There’s a lot of backslapping going on in the corporate world over Environmental, Social, and Governance (ESG) business strategies.  ESG provides the leverage used by governments to force-feed a progressive value system on corporations.  It is shareholder extortion, a corporate money pit pushed by the climate commissars at the UN and WEF that assures the erosion of shareholder investments.

Climate activism is a billy club swung wildly by the Biden administration and Beltway Democrats to rule over the domestic means of production by threatening a dystopian view of the future.  It pervades every department of the administration, including the military. Social media and the academies have fallen in lockstep, censoring or shouting down any denial of climate change narratives.  In Alinsky style, last week Biden preached to a distressed audience in Fort Myers that Hurricane Ian ended the debate about the effects of global warming, sinking to a new low in the presence of human misery and destruction with a callous claim discredited days before by his own chief hurricane officer at NOAA.

Carbon shaming, much like the extortionate financial pressures of the Black Lives Matter Global movement, has cowered corporate boardrooms through the creation of report cards that grade a company’s level of reparations for climate concerns and social issues. As Critical Race Theory seeks to alter the perspective and attitudes of young minds, ESG seeks the same for corporations through the publication of blacklists. These scoreboards focus investors and fiduciaries on companies that adhere to a set of ESG-sanctioned practices and encourages divestiture in the fossil-fuel industry.  ESG scores are kompromat for a progressive political goal to starve the oil and gas industry of its shareholders and to back Americans into the corner of renewable energy alternatives.

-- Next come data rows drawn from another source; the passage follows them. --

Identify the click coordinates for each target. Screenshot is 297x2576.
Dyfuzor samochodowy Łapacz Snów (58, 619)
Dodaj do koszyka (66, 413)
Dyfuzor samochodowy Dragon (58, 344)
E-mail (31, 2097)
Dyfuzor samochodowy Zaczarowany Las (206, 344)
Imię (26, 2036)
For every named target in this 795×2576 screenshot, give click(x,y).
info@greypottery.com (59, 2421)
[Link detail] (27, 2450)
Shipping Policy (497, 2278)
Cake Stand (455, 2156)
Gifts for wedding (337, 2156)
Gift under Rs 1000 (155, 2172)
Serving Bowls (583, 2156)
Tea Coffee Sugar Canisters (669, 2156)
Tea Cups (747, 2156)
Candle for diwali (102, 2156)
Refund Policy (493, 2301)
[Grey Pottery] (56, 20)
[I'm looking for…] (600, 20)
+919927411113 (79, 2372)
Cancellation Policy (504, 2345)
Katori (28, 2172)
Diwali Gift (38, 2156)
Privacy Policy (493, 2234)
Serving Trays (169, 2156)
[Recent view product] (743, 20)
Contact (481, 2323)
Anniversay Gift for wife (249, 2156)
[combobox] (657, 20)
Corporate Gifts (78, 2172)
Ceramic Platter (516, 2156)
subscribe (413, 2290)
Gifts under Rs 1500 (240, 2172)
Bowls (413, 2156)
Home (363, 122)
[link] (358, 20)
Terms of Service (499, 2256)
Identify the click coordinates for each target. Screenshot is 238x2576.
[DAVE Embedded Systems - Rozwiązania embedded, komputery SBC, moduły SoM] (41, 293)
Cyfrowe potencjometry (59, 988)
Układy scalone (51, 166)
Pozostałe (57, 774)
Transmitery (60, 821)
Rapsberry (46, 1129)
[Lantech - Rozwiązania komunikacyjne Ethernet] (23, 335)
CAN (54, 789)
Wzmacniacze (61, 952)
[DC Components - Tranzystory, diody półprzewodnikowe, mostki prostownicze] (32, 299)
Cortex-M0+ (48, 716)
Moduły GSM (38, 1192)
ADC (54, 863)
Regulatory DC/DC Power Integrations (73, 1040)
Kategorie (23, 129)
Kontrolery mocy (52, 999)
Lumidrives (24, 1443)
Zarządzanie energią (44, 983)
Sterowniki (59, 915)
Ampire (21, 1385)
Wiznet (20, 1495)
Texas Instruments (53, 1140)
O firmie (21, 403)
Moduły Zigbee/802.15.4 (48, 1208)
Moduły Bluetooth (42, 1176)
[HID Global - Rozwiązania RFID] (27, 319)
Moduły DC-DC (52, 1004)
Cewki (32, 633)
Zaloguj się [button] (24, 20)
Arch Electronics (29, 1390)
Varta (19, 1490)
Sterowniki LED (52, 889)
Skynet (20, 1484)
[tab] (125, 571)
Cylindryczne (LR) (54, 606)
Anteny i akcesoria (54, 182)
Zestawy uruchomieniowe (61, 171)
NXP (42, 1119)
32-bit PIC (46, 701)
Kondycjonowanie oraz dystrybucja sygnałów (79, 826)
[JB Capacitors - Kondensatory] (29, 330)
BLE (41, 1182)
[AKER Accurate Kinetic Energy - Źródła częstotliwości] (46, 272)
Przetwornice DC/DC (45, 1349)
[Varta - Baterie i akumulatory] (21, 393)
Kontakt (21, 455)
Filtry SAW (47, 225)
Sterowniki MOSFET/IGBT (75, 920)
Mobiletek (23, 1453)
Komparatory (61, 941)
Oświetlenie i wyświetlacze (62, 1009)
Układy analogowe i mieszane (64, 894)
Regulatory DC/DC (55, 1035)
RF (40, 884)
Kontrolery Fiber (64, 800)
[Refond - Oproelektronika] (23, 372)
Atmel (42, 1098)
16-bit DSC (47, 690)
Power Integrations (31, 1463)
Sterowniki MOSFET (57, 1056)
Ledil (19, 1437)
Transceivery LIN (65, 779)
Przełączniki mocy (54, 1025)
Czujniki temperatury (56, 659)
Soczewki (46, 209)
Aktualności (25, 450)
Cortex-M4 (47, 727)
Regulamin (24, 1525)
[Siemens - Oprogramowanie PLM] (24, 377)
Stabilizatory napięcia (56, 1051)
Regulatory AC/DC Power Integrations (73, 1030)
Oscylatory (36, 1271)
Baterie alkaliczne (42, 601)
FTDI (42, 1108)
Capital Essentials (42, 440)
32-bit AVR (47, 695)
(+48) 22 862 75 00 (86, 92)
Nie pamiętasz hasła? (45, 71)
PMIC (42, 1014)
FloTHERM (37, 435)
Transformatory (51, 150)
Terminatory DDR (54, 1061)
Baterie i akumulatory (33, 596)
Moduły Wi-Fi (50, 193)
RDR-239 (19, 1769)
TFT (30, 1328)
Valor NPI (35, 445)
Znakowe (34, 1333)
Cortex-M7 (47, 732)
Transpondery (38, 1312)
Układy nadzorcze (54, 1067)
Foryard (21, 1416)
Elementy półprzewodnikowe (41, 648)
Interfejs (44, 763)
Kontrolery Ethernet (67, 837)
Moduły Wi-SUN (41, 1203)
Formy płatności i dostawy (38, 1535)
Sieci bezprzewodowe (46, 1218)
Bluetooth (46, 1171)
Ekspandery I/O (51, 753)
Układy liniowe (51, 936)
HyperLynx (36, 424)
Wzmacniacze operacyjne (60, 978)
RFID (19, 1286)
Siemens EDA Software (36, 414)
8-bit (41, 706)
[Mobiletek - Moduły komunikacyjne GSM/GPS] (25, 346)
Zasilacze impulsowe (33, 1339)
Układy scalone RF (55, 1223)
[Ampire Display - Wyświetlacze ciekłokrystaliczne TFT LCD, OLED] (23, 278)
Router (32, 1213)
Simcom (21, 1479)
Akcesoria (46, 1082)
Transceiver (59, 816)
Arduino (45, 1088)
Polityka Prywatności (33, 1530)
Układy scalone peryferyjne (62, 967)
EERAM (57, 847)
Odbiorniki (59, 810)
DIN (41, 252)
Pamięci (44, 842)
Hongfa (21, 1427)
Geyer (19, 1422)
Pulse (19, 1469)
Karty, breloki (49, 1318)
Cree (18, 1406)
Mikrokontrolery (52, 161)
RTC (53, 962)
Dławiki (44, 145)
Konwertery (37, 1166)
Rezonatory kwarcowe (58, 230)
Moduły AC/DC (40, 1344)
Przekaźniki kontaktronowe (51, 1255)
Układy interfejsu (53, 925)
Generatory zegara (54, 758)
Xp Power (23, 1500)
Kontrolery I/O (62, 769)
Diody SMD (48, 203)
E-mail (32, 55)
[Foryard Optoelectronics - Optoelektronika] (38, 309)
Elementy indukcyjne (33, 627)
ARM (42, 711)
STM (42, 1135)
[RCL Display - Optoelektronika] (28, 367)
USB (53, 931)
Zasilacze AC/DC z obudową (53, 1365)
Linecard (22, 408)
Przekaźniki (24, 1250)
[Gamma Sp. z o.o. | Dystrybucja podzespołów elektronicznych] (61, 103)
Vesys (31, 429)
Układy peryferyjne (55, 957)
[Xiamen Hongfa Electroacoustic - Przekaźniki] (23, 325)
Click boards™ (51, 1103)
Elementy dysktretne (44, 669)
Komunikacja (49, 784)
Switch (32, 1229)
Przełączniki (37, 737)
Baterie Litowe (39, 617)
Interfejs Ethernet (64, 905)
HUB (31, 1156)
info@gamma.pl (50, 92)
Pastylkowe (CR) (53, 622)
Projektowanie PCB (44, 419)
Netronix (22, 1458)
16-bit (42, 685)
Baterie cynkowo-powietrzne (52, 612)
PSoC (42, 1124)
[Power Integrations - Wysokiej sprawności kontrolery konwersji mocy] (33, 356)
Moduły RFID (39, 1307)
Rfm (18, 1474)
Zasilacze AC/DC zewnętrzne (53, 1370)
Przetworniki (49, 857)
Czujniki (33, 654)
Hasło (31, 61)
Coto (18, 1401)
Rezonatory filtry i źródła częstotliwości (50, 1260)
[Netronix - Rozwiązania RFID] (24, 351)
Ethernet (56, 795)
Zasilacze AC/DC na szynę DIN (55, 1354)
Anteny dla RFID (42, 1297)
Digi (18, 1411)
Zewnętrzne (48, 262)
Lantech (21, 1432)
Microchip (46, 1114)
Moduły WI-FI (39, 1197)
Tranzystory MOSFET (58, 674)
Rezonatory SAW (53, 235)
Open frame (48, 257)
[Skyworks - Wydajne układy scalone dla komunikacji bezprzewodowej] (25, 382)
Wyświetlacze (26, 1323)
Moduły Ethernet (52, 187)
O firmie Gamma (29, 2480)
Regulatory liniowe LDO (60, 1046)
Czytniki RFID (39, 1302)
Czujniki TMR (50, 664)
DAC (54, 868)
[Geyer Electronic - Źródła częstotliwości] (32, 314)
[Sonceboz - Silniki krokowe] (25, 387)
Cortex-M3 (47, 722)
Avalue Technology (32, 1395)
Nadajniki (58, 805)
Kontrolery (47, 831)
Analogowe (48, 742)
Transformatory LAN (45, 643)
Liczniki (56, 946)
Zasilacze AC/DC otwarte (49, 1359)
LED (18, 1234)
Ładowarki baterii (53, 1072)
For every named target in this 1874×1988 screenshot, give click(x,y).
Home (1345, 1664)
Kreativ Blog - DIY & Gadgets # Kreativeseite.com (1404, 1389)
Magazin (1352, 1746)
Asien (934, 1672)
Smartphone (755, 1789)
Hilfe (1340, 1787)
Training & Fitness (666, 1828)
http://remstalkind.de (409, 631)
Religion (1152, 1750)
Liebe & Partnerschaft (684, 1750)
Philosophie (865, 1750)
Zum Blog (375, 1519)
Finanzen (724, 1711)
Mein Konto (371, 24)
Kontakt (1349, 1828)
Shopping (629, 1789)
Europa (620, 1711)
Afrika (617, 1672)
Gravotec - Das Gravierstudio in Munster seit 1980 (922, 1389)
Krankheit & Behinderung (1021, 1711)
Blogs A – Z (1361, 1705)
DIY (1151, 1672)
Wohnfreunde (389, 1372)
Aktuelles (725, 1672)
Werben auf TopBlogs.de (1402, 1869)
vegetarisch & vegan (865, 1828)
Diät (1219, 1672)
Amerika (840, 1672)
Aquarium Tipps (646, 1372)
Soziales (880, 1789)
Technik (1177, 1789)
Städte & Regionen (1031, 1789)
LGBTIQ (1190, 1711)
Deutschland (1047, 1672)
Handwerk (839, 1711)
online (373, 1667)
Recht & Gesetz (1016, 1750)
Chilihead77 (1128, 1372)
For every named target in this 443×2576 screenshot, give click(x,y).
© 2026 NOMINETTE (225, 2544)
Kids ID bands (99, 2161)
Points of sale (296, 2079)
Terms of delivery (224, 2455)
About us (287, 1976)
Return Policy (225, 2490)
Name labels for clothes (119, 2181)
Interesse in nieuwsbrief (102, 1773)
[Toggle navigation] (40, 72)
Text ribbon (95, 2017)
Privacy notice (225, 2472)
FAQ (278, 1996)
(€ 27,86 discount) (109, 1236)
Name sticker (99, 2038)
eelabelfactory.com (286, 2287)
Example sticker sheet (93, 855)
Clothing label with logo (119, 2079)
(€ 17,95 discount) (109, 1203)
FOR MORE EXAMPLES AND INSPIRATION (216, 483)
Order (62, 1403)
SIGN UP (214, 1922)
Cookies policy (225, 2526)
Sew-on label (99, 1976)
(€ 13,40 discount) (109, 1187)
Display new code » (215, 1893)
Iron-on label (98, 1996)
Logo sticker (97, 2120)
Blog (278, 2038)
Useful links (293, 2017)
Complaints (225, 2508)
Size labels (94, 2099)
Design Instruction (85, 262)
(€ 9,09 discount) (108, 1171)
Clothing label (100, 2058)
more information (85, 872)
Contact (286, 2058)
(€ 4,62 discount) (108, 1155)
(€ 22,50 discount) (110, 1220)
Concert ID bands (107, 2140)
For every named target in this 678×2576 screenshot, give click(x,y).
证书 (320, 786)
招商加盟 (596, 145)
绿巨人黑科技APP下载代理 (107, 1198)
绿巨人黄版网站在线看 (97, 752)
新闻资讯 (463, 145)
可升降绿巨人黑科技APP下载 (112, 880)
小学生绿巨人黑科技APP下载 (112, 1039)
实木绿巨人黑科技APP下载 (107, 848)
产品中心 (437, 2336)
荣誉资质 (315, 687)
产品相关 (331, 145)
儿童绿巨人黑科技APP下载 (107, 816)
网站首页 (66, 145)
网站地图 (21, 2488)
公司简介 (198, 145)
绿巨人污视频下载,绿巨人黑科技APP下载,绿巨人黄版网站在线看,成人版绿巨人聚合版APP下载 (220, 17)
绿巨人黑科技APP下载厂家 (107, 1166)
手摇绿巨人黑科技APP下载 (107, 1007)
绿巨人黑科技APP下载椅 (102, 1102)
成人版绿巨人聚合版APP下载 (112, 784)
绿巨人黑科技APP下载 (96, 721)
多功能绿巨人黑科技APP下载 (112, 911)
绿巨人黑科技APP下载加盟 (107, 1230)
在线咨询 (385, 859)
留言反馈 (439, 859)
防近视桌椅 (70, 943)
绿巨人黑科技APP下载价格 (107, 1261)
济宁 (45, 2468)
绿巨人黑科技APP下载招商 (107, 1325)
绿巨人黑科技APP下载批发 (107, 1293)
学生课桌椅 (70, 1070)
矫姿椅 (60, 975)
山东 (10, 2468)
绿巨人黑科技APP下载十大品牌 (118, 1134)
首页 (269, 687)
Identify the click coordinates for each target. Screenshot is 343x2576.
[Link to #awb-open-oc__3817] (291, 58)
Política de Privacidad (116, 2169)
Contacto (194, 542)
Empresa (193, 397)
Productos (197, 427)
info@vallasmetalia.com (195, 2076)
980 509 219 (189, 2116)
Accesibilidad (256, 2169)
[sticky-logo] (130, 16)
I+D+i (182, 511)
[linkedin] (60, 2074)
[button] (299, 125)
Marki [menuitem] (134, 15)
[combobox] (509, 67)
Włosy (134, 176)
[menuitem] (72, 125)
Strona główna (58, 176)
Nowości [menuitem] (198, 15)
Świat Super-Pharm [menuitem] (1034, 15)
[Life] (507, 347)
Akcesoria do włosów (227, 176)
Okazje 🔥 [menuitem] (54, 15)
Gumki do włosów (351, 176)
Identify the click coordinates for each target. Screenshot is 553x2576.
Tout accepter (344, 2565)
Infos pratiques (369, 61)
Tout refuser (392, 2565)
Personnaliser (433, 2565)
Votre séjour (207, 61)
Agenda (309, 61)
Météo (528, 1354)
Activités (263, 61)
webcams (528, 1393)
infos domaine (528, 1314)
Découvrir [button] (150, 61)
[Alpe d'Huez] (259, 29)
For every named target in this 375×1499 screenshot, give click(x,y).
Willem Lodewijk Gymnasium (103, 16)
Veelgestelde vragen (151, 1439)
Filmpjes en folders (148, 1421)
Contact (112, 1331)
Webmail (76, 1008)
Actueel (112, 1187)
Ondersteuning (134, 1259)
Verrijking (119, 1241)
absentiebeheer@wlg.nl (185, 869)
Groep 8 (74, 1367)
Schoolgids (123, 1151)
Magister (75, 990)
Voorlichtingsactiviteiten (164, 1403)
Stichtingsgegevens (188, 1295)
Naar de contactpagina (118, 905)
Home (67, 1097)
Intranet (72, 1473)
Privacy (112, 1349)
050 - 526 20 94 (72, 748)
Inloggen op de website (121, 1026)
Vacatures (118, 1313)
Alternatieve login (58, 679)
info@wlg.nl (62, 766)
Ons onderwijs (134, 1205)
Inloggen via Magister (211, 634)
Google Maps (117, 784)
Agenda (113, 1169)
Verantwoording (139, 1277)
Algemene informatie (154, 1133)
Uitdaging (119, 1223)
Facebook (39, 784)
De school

Sustainable ESG investing is blood in the water to Wall Street sharks. In 2020, ESG assets surpassed thirty-five trillion and are predicted to rise to fifty trillion by 2025.  For perspective, that’s one-third of all global assets under management.  Stock Exchange giants such as Morgan Stanley, flying under the ESG banner, MSCI, and Standard and Poor’s subsidiary effort, S&P Global ESG Index, have cooked-up a corporate guilt complex that has pushed the Fortune 500 placeholders in the direction of climate activism.

The expanding ESG universe has spawned a cottage industry of funding managers and consultants eager to move companies along on their net zero-emission journeys, all the while courting prospective shareholders with a wink and a nod that investing in industries that are ESG-compliant will yield long-term benefits for the planet and pocketbook. Diverting company assets and profits away from shareholders in furtherance of the effort to delay calamitous climate assumptions can be an expensive proposition.  Green fund managers are now tapping into larger currency pools to bankroll the effort and the White House has been eager to help.